The Two-Unit system was created specifically to provide political space to the ethnic and linguistic aspirations of the eastern province, but tensions remains further stoked, in part by Indian sponsored seditious activities by Awami League leaders. An increasing realization developed among all parties that the union was proving to be unnatural. However, the Awami League was infested with Indian-sponsored politicians, who not only worked towards an independent Bangladesh, but conspired for a breakup of Pakistan into many provinces.
This conspiracy was uncovered by the ISI and became known as the Agartala Conspiracy Case. In 2010, Shaukat Ali, the surviving conspirator and Deputy Speaker of the Bangladesh Parliament, confessed proudly on record, at a point of order in Bangladesh parliament, that the charges read out to them during Agartala conspiracy case were accurate, stating that he along with Sheikh Mujib were a part of the ‘Shangram Parishad’ (Action Committee) for the secession of East Pakistan.
Henry Kissinger, the former US Secretary of State, in the December 2016 issue of ‘The Atlantic,’ told Jeffrey Goldberg, in a fairly exhaustive interview, that he and Nixon had already reached a deal with President Yahya Khan in November 1971, where Pakistan would grant independence to Bangladesh in March 1972.
From the very beginning, not only the founding fathers of Pakistan, leaders of the Pakistan Movement, politicians of the All India Muslim League, even leaders of Bengal Provincial Muslim League (later Awami League) leadership never considered Bengal as an integral part of Pakistan. It was a union of convenience, that provided no strategic advantage to West Pakistan, and was created specifically to support and benefit the Muslim population of East Bengal, against religious domination of Hindu political forces of India.

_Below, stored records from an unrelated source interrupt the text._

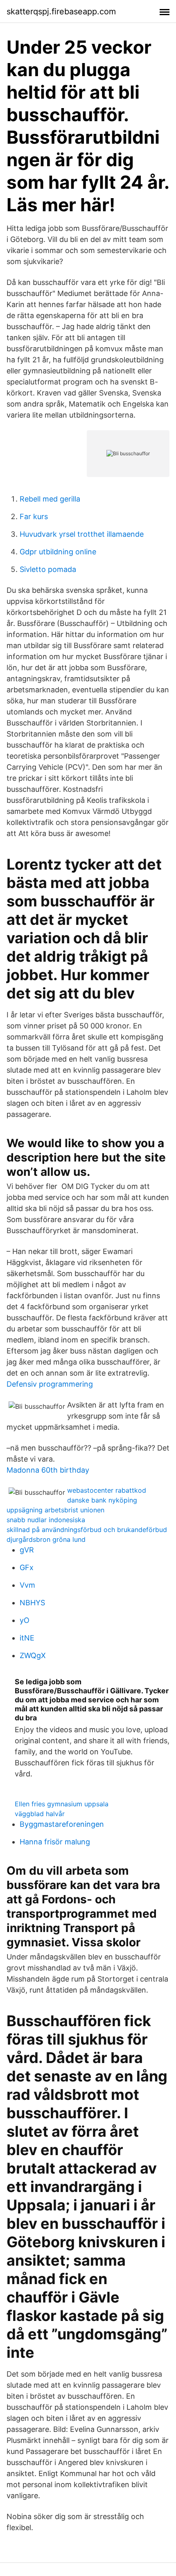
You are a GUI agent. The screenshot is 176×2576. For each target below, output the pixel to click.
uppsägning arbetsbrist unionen (55, 1510)
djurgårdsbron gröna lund (46, 1539)
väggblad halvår (40, 1814)
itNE (27, 1638)
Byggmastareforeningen (62, 1824)
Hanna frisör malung (55, 1841)
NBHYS (32, 1602)
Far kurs (34, 516)
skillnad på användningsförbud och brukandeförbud (87, 1529)
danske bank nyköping (102, 1500)
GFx (27, 1567)
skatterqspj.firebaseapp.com (61, 11)
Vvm (27, 1585)
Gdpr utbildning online (58, 551)
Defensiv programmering (50, 1384)
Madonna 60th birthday (48, 1470)
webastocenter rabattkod (106, 1490)
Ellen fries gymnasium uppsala (61, 1804)
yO (24, 1620)
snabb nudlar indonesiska (46, 1520)
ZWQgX (33, 1655)
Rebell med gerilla (50, 499)
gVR (27, 1550)
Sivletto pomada (48, 569)
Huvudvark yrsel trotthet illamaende (82, 534)
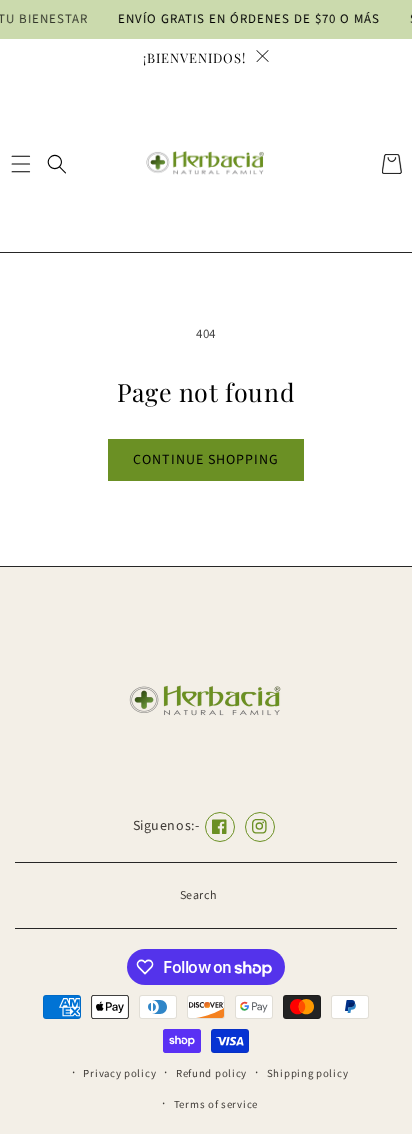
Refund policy (211, 1073)
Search (199, 895)
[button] (20, 164)
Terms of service (216, 1104)
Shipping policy (308, 1073)
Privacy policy (119, 1073)
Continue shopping (206, 460)
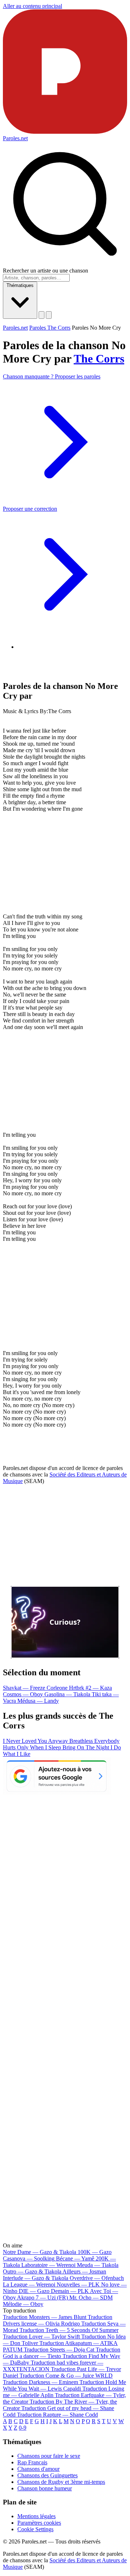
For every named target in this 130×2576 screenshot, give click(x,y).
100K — (95, 2252)
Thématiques (20, 285)
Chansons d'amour (38, 2469)
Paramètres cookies (39, 2523)
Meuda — (97, 2265)
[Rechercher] (41, 315)
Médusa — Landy (38, 1701)
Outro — (32, 2271)
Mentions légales (36, 2516)
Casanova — (29, 2258)
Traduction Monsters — (44, 2317)
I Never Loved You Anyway (36, 1741)
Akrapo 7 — (42, 2297)
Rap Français (32, 2462)
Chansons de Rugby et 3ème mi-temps (61, 2482)
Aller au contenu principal (32, 6)
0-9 (22, 2428)
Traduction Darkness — (40, 2382)
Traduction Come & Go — (66, 2376)
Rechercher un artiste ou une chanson (45, 270)
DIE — (34, 2291)
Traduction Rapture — (57, 2415)
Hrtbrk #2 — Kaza (90, 1688)
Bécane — (75, 2258)
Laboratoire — (48, 2265)
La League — (29, 2284)
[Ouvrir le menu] (49, 315)
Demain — (70, 2291)
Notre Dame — (39, 2252)
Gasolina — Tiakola (68, 1694)
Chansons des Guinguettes (47, 2475)
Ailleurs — (84, 2271)
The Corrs (99, 358)
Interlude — (35, 2278)
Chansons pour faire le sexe (48, 2456)
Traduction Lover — (41, 2336)
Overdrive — (97, 2278)
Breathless (81, 1741)
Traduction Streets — (59, 2349)
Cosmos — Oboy (23, 1694)
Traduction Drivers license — (57, 2320)
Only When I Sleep (39, 1747)
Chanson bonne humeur (44, 2488)
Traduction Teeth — (69, 2330)
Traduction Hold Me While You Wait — (64, 2385)
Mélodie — (23, 2304)
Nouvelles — (78, 2284)
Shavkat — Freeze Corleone (36, 1688)
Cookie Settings (35, 2529)
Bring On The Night (86, 1747)
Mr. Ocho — (91, 2297)
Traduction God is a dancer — (61, 2352)
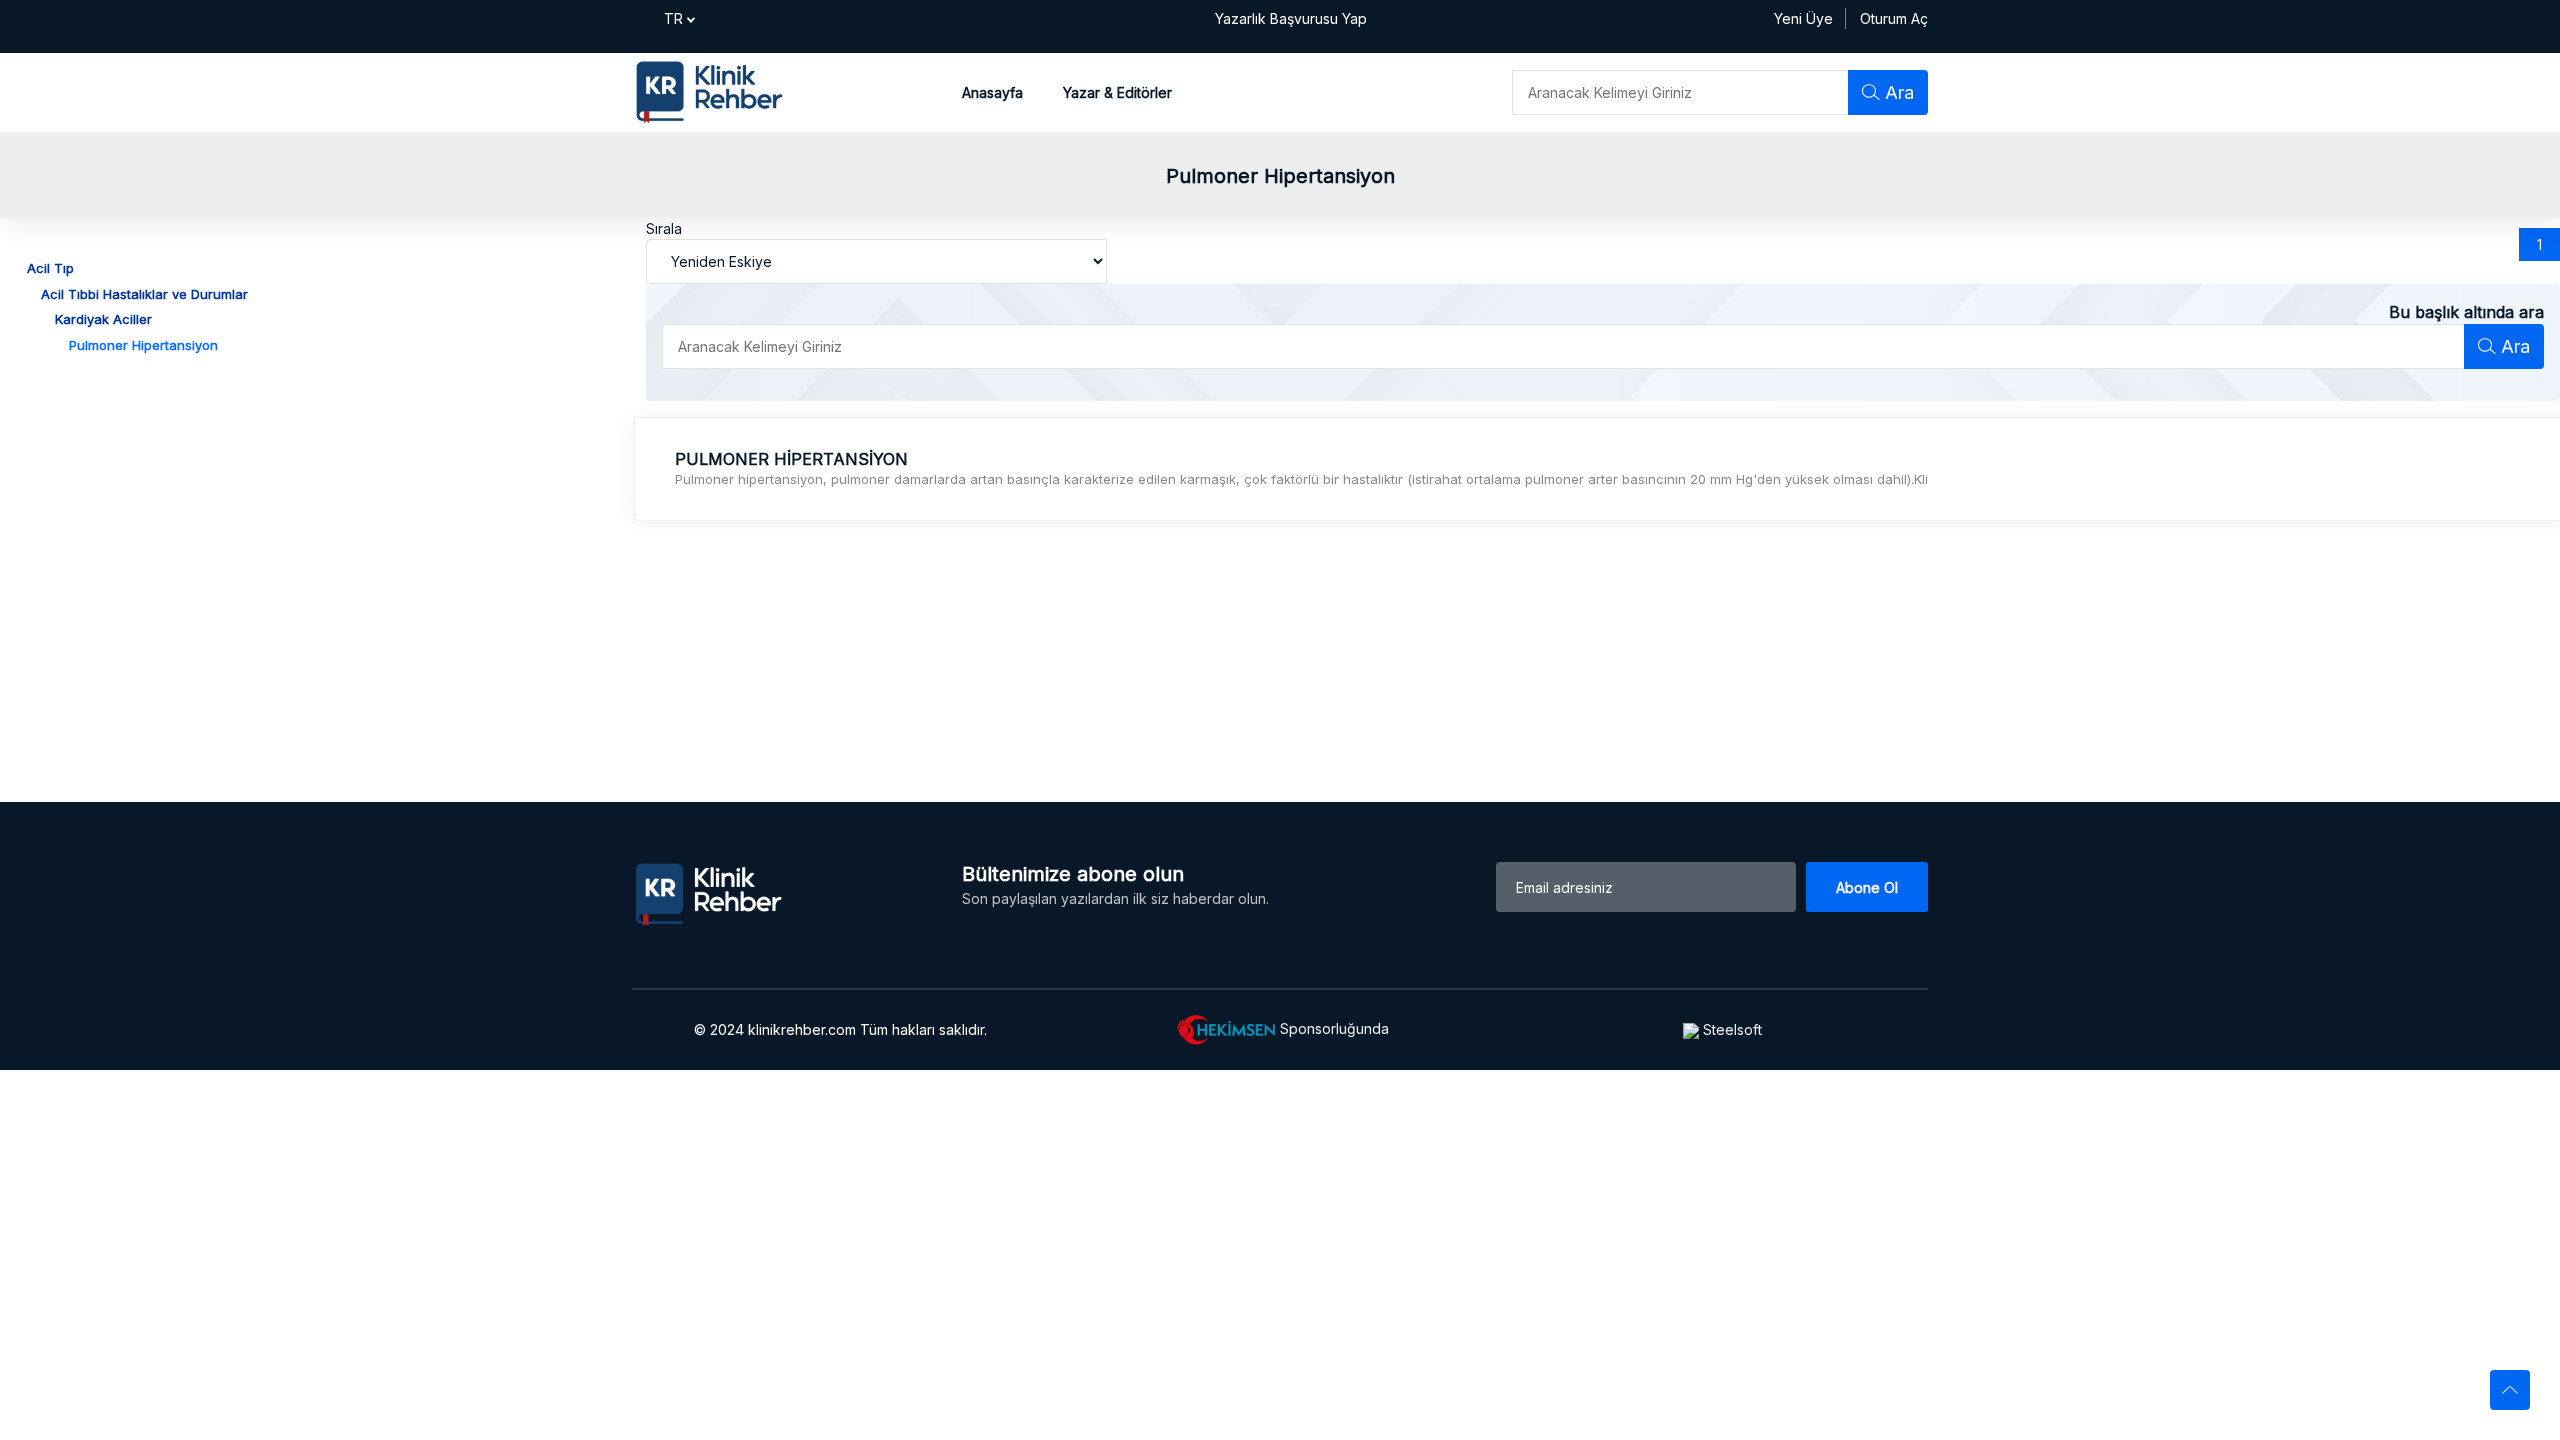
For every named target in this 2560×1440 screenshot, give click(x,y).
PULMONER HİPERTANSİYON (791, 459)
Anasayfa (992, 92)
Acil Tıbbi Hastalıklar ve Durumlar (144, 294)
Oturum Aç (1894, 18)
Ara (1897, 92)
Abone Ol (1867, 887)
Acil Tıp (50, 268)
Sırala (664, 228)
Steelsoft (1730, 1029)
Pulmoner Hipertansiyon (143, 345)
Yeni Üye (1803, 18)
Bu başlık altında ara (2466, 312)
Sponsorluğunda (1332, 1027)
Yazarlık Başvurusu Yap (1291, 18)
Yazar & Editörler (1117, 92)
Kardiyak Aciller (103, 319)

Hence, on the 16th of December each year, though we may regret the tragic end to the union of East Pakistan with West Pakistan, we must not mourn this date as the breakup of Pakistan, for Pakistan survives.
Through ups and the downs, trials and tribulations, war and unrest the Pakistan of Iqbal, the Pakistan of Chaudhry Rehmat Ali and the Pakistan of Quaid-e-Azam Muhammad Ali Jinnah is alive and well.